What inspired us
Inspired by the 17 SDG challenges, we chose to address the "Life on Land" goal and decided to create a project that tracks endangered and vulnerable species.
What it does
The project is comprised of three parts: a CNN model that classifies animals, a database storing the times and locations of each animal sighting and a heat map that helps visualise this data.
How we built it
None of us had done any ML before so we used an online tutorial to learn how to create a CNN. We then took this and adapted it for our purposes and conducted tests on 20,000 to assess its accuracy. Alongside this, we created a database of simulated drone data. We then used google maps API to create a heat map of this data in Svelte.
Challenges we ran into
The process of adapting the original model for our purposes took some time and we had to sift through the original code to make it work. It was difficult to improve the accuracy of the model as sometimes we'd try to make improvements that would actually worsen the results.
Accomplishments that we're proud of
We're really proud that we managed to get a working CNN model that works with approximately 85% accuracy.
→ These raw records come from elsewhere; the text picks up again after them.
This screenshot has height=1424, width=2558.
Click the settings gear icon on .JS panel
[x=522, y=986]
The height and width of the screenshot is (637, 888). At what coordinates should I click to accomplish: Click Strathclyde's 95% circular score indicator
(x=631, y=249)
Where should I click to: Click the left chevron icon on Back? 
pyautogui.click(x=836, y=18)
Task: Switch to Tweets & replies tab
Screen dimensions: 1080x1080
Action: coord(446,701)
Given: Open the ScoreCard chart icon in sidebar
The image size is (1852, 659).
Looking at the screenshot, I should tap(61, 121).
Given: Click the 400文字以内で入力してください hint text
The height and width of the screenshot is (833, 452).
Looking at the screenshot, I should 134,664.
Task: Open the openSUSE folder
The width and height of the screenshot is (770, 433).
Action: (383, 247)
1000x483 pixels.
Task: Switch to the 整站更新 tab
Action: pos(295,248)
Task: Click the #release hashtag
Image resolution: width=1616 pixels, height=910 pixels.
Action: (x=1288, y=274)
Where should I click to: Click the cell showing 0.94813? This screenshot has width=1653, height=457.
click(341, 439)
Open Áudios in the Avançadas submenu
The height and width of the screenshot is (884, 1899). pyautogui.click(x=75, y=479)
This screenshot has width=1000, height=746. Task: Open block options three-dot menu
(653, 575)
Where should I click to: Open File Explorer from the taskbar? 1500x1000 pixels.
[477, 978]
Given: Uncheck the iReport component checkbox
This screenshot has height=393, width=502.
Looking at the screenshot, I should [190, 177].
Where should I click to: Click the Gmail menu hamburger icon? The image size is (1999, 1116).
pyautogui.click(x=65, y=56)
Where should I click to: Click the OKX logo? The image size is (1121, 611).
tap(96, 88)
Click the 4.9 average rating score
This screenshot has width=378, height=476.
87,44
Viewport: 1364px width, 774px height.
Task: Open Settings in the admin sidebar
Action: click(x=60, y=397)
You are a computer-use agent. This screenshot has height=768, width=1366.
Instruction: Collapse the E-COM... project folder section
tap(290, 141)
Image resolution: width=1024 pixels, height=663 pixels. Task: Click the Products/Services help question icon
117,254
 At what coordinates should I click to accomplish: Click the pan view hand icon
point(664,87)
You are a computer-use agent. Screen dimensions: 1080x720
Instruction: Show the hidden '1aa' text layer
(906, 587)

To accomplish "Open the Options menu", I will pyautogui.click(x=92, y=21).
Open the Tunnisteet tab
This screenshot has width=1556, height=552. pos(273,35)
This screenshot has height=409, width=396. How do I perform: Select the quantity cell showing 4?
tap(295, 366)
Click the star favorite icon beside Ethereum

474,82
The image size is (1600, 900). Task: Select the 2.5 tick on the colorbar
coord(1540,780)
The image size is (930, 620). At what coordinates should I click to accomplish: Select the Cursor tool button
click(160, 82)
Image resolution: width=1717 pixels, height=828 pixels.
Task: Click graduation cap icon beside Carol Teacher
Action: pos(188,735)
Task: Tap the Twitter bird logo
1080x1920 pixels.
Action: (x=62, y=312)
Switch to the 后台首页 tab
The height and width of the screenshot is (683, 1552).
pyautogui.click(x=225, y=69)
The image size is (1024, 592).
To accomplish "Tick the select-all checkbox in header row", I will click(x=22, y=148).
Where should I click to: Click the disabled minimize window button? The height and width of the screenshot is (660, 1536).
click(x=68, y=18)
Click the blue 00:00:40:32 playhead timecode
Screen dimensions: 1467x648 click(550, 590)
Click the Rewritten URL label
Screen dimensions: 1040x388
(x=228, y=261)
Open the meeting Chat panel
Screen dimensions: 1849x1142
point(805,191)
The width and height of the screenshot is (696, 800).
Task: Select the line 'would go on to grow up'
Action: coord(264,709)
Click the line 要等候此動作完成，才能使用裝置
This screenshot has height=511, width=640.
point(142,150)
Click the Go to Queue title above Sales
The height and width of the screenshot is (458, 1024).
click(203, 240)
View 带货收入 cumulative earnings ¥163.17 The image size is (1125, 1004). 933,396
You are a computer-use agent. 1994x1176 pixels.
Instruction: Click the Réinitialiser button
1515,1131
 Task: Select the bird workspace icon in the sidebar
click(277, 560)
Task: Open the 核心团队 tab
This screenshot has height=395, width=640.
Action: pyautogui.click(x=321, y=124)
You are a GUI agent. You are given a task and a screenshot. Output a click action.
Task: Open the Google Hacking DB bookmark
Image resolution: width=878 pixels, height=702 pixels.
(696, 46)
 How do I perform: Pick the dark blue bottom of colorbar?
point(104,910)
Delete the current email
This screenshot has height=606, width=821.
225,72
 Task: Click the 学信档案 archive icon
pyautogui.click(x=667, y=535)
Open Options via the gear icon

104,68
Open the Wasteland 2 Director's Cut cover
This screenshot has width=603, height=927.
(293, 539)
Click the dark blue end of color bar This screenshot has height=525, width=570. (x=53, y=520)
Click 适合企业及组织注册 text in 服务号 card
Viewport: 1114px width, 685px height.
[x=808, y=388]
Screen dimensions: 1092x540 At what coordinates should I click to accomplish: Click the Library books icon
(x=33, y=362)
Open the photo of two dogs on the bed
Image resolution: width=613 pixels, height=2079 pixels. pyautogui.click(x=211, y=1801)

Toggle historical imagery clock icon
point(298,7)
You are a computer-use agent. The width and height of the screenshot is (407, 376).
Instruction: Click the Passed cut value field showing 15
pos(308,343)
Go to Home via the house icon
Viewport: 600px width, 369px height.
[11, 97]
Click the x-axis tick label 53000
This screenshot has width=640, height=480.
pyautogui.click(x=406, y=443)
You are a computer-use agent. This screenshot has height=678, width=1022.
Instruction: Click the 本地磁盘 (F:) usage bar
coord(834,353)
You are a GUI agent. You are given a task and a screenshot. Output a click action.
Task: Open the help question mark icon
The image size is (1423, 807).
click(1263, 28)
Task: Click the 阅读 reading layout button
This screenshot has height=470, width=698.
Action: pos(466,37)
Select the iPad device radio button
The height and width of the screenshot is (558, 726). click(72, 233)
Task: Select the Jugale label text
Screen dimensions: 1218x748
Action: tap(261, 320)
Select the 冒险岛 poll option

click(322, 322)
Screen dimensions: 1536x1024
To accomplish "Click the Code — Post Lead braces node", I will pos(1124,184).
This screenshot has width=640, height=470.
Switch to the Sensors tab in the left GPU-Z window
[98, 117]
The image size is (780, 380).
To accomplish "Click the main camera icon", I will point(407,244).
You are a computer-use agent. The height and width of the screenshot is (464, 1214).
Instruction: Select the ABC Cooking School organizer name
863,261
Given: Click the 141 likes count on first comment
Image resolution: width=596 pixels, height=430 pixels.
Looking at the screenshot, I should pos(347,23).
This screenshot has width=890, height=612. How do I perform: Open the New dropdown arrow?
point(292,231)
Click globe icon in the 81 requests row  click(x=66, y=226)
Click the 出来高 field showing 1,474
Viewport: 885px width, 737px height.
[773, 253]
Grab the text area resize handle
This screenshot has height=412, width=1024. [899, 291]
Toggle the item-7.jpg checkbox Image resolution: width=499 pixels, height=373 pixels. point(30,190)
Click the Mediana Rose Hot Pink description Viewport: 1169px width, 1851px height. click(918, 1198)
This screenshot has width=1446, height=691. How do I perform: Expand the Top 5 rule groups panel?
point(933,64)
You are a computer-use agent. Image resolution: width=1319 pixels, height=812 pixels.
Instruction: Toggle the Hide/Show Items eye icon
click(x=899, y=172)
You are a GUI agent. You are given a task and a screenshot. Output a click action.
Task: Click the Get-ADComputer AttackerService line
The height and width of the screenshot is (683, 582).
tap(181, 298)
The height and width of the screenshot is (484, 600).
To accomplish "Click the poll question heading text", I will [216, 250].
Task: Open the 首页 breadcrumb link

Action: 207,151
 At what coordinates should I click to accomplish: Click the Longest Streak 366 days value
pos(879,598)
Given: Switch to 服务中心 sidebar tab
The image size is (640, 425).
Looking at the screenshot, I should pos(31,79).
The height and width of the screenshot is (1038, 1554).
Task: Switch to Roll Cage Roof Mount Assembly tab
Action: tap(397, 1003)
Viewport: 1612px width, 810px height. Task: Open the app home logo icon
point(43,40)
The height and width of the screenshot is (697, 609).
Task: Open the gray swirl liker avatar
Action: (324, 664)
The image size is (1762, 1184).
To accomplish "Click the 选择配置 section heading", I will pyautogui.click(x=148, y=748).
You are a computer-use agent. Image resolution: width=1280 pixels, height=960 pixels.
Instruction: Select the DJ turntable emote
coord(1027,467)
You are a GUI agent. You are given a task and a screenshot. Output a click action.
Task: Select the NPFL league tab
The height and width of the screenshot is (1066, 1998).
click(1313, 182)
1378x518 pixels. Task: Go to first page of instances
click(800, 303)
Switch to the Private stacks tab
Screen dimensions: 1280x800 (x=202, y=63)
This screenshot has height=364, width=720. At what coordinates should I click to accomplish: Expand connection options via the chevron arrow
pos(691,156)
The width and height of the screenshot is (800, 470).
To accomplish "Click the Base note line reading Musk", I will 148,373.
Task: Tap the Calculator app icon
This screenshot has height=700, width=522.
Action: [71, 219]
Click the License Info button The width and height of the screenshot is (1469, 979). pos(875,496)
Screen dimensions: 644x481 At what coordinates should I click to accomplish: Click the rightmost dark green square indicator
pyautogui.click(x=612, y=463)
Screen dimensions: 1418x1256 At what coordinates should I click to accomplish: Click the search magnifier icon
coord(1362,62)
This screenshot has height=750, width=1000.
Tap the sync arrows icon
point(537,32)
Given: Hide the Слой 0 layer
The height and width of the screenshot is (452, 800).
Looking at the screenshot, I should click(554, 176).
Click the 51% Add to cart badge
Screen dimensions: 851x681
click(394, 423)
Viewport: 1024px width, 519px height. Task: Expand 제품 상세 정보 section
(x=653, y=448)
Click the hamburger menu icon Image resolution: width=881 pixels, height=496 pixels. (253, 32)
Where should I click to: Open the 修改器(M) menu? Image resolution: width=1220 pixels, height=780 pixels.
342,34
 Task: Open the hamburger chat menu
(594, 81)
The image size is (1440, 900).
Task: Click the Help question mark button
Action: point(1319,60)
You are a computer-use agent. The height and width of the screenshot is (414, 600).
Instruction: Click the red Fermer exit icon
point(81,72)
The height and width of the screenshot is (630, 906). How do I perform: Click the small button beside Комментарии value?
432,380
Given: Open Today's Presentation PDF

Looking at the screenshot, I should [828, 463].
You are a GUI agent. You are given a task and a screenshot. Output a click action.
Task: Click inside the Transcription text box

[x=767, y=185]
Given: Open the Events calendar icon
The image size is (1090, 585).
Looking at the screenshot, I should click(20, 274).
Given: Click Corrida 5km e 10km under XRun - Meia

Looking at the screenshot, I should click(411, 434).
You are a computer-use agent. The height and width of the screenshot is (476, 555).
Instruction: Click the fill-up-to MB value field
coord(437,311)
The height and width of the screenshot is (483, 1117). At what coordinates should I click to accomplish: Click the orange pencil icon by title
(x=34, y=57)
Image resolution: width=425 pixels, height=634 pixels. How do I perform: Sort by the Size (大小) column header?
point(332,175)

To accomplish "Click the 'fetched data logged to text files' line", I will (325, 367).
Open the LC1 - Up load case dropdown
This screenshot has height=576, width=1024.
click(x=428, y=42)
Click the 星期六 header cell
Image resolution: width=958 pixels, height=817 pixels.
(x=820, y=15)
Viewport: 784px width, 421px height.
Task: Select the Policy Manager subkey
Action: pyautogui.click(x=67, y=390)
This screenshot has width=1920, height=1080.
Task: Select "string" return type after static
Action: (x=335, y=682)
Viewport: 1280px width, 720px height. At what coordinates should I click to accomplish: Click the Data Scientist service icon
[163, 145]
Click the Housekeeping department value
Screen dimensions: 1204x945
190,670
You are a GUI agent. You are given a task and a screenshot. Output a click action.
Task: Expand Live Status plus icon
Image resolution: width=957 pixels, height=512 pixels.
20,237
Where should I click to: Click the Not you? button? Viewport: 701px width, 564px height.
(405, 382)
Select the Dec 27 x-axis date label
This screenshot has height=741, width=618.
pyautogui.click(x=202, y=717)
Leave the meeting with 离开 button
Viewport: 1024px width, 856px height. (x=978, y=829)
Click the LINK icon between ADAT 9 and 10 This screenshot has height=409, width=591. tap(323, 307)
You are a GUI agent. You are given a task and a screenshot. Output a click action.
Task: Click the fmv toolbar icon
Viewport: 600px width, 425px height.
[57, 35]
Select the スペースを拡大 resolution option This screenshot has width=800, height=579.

We're also happy that we managed to connect all three parts of the project together: model, database and heat map. We think that we managed to create an intuitive interface for viewing the data.
What we learned
We've learned how to use tools such as github and tensorflow. We had difficulty with syncing files and working together with other people, but in the end learnt how to do this efficiently and make the most of everyone's individual strengths.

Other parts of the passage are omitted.